● **Material supplied**
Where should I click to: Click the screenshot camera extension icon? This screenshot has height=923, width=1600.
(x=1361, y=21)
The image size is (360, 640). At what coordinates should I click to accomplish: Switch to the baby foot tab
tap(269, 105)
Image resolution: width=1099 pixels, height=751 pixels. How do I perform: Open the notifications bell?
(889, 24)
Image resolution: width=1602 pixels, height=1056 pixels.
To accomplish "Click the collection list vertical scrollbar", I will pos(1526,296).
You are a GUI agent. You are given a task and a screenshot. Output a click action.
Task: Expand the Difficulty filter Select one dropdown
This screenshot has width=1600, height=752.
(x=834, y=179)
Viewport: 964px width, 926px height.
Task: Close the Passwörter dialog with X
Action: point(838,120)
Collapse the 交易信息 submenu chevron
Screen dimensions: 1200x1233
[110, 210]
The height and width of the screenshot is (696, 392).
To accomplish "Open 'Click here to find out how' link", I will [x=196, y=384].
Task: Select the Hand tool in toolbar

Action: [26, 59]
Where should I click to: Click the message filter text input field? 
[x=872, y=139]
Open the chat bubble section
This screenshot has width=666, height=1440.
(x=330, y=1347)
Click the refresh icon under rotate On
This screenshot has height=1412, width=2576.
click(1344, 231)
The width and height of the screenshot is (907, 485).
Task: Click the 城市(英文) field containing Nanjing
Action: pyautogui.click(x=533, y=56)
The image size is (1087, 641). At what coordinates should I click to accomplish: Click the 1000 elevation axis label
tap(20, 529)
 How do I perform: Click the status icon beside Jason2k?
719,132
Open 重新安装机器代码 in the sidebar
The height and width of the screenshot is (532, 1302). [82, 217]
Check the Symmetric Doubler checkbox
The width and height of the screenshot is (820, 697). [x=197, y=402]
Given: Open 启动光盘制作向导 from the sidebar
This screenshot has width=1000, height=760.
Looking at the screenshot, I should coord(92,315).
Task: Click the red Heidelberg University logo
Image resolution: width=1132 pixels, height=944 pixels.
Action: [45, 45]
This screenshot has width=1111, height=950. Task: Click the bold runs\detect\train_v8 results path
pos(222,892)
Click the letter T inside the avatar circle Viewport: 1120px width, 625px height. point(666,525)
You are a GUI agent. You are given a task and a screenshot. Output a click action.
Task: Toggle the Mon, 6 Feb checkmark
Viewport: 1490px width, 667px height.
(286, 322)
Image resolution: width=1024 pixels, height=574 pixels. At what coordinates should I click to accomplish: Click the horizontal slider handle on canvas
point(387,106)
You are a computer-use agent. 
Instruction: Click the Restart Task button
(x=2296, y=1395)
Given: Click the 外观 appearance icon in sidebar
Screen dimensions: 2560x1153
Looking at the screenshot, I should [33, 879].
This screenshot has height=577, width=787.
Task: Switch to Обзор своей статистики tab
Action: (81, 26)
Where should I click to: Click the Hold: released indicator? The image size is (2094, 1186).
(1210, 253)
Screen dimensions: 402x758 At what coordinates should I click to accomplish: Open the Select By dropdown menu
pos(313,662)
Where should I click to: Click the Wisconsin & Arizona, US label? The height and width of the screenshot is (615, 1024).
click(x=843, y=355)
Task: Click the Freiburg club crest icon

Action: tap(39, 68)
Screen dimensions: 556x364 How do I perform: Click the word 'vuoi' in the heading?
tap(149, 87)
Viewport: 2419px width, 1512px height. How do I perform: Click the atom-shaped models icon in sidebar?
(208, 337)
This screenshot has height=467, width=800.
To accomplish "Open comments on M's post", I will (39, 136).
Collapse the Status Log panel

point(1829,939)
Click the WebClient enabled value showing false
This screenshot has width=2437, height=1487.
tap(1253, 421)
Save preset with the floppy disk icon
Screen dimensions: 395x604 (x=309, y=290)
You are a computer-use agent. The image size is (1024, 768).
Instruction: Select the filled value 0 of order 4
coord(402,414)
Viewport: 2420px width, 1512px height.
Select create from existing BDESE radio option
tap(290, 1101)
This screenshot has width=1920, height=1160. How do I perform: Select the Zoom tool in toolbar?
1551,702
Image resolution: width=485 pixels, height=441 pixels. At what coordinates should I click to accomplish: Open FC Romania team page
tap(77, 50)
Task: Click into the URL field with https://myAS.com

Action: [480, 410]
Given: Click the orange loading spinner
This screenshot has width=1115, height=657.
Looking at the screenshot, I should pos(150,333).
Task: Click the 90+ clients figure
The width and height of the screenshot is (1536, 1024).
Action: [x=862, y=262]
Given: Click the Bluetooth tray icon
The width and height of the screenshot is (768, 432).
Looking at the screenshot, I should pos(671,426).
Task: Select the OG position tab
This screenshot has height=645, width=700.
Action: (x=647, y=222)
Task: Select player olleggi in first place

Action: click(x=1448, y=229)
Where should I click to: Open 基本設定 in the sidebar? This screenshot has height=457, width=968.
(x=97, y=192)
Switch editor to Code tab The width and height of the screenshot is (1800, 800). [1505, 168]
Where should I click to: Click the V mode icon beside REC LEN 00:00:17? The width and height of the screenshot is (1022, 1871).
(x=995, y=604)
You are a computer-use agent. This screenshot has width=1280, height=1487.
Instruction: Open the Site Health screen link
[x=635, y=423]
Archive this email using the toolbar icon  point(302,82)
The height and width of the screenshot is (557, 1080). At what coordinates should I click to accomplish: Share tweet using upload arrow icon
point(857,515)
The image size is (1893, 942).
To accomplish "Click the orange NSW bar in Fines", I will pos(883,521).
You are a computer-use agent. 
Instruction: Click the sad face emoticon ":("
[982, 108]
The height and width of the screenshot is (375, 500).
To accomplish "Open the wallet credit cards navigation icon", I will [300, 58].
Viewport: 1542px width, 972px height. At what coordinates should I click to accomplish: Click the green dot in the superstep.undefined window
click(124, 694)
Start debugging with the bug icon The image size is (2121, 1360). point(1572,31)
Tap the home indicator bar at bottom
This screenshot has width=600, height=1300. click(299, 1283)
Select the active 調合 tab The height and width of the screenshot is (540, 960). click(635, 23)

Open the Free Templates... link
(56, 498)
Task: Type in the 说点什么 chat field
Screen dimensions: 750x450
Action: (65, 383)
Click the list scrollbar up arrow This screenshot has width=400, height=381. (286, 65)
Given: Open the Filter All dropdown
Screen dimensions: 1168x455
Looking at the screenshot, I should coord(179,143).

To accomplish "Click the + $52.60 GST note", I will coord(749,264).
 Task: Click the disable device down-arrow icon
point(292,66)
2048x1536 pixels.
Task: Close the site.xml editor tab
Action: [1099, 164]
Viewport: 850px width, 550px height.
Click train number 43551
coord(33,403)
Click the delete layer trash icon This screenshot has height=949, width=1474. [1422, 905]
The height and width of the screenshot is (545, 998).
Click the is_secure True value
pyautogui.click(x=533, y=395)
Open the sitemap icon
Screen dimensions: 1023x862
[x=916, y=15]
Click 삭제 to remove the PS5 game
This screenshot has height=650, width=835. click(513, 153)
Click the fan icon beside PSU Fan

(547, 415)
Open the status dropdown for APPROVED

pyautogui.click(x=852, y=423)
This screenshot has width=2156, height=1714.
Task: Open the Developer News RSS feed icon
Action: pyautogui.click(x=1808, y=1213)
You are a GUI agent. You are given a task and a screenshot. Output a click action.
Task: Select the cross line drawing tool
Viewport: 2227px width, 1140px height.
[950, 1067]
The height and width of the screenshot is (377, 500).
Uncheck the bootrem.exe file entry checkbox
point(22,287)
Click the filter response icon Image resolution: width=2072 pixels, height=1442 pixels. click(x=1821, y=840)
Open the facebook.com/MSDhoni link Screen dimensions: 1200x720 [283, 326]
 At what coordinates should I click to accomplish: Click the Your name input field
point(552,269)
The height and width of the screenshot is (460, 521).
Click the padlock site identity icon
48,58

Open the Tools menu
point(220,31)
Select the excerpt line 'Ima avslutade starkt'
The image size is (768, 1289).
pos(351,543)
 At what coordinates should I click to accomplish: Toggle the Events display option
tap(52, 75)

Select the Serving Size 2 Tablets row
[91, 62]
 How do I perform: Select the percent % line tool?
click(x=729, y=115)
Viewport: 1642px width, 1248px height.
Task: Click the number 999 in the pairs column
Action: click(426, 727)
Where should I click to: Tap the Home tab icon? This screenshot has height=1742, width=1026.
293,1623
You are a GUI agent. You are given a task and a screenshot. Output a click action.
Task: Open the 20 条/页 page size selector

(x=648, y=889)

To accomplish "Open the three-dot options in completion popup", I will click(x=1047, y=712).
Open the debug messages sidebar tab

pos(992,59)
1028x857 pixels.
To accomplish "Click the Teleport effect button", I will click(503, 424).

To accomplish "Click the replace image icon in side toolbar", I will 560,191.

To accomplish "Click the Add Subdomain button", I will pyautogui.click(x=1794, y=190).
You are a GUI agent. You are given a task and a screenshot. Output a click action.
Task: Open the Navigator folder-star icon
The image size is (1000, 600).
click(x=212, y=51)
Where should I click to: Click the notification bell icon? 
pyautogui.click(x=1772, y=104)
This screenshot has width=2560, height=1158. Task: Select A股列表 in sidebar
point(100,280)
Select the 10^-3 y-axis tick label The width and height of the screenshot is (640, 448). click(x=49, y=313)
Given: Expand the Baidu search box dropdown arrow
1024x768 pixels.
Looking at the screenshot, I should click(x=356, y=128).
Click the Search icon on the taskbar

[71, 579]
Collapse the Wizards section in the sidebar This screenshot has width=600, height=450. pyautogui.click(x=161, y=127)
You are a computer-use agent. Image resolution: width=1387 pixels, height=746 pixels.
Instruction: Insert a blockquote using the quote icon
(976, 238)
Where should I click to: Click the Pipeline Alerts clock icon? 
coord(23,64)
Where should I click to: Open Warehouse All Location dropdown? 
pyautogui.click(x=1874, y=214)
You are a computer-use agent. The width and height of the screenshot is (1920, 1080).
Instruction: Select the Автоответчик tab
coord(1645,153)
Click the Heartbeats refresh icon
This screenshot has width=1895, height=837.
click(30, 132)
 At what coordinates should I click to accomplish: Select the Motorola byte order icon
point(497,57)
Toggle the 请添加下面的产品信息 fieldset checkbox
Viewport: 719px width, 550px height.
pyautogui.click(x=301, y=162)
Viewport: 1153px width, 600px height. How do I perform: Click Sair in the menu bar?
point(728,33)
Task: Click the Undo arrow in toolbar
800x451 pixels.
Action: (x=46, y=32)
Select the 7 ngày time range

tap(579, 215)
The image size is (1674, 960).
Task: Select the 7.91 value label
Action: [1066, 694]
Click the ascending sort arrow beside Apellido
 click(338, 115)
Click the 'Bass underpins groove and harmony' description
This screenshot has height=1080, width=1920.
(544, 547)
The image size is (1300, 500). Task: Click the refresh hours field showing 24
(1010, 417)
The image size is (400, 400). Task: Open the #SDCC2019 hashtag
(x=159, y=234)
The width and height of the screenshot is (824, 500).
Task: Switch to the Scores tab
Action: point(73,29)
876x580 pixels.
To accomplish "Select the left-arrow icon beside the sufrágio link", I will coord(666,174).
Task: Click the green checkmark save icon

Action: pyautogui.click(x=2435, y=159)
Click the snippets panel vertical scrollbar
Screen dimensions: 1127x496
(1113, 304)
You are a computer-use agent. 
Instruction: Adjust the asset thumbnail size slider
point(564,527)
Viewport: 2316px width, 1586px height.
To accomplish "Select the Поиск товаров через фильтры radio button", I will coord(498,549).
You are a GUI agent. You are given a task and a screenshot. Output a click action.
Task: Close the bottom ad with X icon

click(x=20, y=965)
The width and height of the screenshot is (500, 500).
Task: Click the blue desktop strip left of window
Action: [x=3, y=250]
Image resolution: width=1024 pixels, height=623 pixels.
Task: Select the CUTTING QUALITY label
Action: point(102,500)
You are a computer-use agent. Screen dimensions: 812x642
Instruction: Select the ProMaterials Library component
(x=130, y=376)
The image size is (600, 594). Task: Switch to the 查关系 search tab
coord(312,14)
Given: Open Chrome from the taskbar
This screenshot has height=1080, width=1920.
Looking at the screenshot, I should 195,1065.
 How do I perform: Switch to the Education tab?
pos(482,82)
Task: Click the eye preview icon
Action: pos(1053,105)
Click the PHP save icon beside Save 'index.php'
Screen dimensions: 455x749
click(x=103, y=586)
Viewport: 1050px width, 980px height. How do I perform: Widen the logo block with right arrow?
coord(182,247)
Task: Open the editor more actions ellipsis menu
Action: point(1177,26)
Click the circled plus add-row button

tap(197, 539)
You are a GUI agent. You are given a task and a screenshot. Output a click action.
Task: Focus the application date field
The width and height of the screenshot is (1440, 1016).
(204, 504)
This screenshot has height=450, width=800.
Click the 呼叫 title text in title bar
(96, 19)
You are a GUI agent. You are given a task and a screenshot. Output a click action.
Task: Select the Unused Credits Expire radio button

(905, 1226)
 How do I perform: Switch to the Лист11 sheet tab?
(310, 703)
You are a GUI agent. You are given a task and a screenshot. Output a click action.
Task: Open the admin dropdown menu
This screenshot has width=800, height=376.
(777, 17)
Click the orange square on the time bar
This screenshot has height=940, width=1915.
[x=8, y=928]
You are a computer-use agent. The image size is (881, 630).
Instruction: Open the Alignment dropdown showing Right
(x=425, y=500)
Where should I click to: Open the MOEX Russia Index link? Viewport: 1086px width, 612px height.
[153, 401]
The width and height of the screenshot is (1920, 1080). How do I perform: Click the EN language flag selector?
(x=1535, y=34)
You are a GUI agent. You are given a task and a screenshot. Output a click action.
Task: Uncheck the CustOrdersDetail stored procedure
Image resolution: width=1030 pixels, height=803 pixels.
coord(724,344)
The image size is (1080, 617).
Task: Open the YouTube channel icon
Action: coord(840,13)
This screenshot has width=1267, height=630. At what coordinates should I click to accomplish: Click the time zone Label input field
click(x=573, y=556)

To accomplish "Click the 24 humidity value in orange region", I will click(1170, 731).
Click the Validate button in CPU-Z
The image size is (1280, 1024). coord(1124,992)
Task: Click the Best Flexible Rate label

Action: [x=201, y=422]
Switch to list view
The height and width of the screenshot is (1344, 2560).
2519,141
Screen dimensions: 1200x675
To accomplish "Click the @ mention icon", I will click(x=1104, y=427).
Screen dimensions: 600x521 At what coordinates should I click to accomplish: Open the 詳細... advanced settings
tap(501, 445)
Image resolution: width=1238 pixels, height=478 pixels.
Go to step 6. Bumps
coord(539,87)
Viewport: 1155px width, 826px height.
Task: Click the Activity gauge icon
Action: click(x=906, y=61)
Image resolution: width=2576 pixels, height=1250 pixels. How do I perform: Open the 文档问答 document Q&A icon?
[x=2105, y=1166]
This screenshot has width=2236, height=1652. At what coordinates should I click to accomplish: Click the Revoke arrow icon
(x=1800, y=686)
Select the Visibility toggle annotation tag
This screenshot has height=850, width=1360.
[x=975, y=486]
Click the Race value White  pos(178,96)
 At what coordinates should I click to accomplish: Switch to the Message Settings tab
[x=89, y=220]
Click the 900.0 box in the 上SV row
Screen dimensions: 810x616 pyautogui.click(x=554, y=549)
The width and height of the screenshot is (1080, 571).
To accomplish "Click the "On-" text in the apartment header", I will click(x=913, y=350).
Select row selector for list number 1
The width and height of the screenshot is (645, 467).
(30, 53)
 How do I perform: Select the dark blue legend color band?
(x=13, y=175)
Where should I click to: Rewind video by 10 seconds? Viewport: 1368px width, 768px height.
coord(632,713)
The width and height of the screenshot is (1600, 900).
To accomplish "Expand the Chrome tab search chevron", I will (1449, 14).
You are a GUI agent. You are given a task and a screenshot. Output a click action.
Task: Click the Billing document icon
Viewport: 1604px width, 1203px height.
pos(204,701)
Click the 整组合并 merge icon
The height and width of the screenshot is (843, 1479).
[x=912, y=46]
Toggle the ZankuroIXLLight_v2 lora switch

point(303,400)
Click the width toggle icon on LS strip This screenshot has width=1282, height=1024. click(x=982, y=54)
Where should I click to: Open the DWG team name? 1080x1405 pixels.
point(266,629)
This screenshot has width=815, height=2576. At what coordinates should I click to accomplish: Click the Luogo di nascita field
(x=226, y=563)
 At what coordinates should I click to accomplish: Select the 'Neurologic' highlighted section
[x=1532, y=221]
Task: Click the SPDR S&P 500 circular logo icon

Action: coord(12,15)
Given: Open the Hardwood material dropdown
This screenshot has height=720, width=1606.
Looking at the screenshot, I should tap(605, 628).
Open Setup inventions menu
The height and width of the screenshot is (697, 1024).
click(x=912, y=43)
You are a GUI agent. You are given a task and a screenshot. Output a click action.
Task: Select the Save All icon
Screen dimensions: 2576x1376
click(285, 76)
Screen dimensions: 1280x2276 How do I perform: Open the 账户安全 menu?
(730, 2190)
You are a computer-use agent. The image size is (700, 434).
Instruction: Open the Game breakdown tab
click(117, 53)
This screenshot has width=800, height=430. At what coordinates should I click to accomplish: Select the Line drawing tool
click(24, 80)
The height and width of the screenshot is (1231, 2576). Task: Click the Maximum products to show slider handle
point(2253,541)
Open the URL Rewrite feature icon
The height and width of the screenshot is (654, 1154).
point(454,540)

● **Stated exercise**
Copy the data from the line with "876x580 pixels." up to and including the line with "coord(312,14)", swapping "checkmark" for "tick mark" and keeping everything else the same.

● **Expected answer**
876x580 pixels.
To accomplish "Select the left-arrow icon beside the sufrágio link", I will coord(666,174).
Task: Click the green tick mark save icon

Action: pyautogui.click(x=2435, y=159)
Click the snippets panel vertical scrollbar
Screen dimensions: 1127x496
(1113, 304)
You are a computer-use agent. 
Instruction: Adjust the asset thumbnail size slider
point(564,527)
Viewport: 2316px width, 1586px height.
To accomplish "Select the Поиск товаров через фильтры radio button", I will coord(498,549).
You are a GUI agent. You are given a task and a screenshot. Output a click action.
Task: Close the bottom ad with X icon

click(x=20, y=965)
The width and height of the screenshot is (500, 500).
Task: Click the blue desktop strip left of window
Action: [x=3, y=250]
Image resolution: width=1024 pixels, height=623 pixels.
Task: Select the CUTTING QUALITY label
Action: point(102,500)
You are a computer-use agent. Screen dimensions: 812x642
Instruction: Select the ProMaterials Library component
(x=130, y=376)
The image size is (600, 594). Task: Switch to the 查关系 search tab
coord(312,14)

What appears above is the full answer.